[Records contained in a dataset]
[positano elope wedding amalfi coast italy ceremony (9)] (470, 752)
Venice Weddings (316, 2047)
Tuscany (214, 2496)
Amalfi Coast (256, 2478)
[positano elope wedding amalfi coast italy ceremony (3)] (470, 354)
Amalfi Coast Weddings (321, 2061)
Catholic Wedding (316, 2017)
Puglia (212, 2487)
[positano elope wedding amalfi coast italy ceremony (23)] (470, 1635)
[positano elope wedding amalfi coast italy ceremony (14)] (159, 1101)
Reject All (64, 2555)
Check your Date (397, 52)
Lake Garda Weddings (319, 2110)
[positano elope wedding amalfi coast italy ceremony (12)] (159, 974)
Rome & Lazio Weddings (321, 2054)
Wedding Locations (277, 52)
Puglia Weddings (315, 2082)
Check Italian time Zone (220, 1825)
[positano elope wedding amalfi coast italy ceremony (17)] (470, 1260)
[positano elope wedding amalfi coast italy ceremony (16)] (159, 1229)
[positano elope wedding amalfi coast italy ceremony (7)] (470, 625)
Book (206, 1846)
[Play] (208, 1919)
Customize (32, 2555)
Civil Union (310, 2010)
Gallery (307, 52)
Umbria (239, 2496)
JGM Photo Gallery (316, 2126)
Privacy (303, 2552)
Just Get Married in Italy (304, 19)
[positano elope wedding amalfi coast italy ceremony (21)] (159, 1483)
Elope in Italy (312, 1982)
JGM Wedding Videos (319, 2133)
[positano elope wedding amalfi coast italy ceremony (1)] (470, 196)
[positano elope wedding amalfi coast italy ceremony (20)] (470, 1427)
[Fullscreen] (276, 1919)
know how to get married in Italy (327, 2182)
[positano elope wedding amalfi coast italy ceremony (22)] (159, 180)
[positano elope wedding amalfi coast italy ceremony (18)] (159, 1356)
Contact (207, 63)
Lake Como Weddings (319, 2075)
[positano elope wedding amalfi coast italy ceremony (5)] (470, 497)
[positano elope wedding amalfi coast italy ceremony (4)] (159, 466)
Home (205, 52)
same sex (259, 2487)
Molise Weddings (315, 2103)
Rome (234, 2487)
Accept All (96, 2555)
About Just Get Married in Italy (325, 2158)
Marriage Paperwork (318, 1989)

(How to complete this task):
Please copy the line that holds "Home (205, 52)" and each line under it through the last line above, exactly as they stand, adding nothing.

(Solution to this exercise):
Home (205, 52)
same sex (259, 2487)
Molise Weddings (315, 2103)
Rome (234, 2487)
Accept All (96, 2555)
About Just Get Married in Italy (325, 2158)
Marriage Paperwork (318, 1989)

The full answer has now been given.